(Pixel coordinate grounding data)
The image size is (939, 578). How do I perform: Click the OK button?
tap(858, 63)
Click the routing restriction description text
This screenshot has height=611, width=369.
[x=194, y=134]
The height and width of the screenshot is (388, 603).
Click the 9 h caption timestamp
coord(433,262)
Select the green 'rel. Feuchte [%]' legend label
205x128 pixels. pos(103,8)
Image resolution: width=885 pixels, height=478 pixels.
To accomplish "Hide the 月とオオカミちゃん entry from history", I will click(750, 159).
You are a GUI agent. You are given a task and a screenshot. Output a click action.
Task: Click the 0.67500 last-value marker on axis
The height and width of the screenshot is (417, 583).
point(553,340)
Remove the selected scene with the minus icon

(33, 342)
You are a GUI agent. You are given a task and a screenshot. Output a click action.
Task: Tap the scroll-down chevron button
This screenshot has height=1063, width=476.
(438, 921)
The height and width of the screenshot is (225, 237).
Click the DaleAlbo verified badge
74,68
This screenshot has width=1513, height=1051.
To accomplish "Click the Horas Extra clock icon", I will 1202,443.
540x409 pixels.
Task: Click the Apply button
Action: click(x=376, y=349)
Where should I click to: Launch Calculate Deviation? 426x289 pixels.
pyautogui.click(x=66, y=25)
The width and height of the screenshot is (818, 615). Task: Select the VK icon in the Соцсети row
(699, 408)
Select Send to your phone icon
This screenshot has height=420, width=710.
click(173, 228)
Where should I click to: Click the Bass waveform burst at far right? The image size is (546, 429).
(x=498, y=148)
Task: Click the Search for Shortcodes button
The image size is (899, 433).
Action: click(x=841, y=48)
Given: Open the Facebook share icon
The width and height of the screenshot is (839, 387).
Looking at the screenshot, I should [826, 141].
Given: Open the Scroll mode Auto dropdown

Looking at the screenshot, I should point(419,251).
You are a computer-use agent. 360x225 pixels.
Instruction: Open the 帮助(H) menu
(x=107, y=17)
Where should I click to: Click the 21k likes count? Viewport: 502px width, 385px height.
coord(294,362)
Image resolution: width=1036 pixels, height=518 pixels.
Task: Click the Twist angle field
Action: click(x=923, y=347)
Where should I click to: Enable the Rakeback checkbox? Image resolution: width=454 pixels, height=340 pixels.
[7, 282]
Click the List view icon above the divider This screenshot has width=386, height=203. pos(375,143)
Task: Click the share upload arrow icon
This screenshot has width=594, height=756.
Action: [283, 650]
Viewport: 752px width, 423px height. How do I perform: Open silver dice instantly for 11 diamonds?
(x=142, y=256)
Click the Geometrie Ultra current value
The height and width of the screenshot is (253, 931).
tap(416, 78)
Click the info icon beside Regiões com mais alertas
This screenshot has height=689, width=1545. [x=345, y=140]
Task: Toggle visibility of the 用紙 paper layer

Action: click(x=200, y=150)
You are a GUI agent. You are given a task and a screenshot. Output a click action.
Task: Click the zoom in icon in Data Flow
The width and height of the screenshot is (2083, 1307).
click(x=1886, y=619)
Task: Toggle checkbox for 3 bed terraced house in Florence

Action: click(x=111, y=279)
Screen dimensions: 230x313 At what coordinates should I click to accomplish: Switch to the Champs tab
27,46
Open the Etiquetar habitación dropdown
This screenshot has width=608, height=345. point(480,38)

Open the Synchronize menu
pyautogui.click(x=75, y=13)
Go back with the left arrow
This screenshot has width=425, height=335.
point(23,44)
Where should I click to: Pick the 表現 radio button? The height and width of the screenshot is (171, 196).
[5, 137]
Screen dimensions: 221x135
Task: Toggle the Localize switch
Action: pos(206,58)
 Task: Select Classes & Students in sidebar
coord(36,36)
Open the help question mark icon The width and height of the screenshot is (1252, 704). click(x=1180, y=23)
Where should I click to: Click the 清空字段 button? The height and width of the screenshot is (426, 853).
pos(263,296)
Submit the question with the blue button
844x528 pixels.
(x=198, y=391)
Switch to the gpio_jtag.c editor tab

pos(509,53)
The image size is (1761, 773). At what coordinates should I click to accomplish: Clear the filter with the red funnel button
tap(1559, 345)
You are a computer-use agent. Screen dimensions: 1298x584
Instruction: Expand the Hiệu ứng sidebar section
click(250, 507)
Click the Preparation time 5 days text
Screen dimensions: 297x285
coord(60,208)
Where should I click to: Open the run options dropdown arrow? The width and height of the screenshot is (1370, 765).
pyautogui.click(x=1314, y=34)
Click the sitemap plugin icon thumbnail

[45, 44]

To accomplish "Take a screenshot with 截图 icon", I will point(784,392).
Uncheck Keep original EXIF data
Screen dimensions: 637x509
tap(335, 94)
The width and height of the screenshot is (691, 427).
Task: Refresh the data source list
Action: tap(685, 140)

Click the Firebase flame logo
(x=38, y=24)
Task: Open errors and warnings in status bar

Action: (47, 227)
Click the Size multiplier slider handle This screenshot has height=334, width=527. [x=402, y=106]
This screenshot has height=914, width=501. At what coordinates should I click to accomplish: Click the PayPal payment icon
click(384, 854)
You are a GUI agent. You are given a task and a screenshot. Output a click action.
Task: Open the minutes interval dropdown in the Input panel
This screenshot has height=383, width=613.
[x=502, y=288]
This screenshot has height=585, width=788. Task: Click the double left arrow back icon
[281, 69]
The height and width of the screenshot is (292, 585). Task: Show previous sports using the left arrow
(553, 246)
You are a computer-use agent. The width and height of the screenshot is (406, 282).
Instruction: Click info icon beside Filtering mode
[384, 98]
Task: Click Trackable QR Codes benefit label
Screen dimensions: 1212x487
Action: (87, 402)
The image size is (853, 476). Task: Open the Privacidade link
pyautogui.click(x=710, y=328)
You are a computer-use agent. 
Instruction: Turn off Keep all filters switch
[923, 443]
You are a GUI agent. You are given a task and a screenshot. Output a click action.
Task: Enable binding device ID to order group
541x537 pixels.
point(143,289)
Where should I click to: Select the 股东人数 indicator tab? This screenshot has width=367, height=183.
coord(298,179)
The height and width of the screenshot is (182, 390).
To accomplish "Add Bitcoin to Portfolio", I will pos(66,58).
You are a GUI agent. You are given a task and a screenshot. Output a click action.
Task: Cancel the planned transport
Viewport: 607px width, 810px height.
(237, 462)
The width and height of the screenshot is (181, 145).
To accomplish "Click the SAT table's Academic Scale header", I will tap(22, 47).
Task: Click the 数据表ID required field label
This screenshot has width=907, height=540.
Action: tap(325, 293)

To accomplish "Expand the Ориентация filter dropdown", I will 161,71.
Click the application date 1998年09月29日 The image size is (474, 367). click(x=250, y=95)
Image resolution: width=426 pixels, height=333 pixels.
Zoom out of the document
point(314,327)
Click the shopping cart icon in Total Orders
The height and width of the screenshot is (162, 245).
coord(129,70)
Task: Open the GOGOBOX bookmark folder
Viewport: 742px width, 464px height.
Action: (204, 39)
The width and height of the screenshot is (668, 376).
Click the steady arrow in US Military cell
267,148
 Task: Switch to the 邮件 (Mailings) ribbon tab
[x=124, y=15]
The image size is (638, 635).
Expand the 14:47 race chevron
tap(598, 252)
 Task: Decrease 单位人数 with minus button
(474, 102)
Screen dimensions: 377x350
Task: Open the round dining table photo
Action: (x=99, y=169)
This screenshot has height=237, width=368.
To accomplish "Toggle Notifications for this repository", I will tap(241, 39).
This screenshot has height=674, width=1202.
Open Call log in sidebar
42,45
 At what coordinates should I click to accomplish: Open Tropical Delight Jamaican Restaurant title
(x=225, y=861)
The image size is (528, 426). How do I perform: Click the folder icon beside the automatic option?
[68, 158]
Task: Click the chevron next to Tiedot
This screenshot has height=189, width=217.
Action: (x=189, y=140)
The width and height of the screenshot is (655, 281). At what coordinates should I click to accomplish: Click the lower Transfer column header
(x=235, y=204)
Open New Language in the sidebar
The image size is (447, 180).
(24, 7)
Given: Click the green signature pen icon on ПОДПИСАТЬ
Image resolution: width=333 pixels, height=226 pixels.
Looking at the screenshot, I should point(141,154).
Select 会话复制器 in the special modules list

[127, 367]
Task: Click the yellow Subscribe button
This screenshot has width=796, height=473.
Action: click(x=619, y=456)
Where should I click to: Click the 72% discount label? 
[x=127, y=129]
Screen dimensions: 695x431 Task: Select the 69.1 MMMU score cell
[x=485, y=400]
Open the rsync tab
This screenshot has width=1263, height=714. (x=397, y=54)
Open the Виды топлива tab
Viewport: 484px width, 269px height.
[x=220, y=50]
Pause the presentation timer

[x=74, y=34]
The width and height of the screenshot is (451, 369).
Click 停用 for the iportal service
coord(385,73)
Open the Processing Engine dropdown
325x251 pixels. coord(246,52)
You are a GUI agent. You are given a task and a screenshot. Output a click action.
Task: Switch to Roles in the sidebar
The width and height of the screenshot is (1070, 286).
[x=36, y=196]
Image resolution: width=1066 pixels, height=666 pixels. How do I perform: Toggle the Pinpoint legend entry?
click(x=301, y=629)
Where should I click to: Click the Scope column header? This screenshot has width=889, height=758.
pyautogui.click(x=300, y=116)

- [Task] Return the lines above, from the one containing "The width and height of the screenshot is (655, 281)." to the end, exactly as they stand.

- [Response to the task]
The width and height of the screenshot is (655, 281). At what coordinates should I click to accomplish: Click the lower Transfer column header
(x=235, y=204)
Open New Language in the sidebar
The image size is (447, 180).
(24, 7)
Given: Click the green signature pen icon on ПОДПИСАТЬ
Image resolution: width=333 pixels, height=226 pixels.
Looking at the screenshot, I should point(141,154).
Select 会话复制器 in the special modules list

[127, 367]
Task: Click the yellow Subscribe button
This screenshot has width=796, height=473.
Action: click(x=619, y=456)
Where should I click to: Click the 72% discount label? 
[x=127, y=129]
Screen dimensions: 695x431 Task: Select the 69.1 MMMU score cell
[x=485, y=400]
Open the rsync tab
This screenshot has width=1263, height=714. (x=397, y=54)
Open the Виды топлива tab
Viewport: 484px width, 269px height.
[x=220, y=50]
Pause the presentation timer

[x=74, y=34]
The width and height of the screenshot is (451, 369).
Click 停用 for the iportal service
coord(385,73)
Open the Processing Engine dropdown
325x251 pixels. coord(246,52)
You are a GUI agent. You are given a task and a screenshot. Output a click action.
Task: Switch to Roles in the sidebar
The width and height of the screenshot is (1070, 286).
[x=36, y=196]
Image resolution: width=1066 pixels, height=666 pixels. How do I perform: Toggle the Pinpoint legend entry?
click(x=301, y=629)
Where should I click to: Click the Scope column header? This screenshot has width=889, height=758.
pyautogui.click(x=300, y=116)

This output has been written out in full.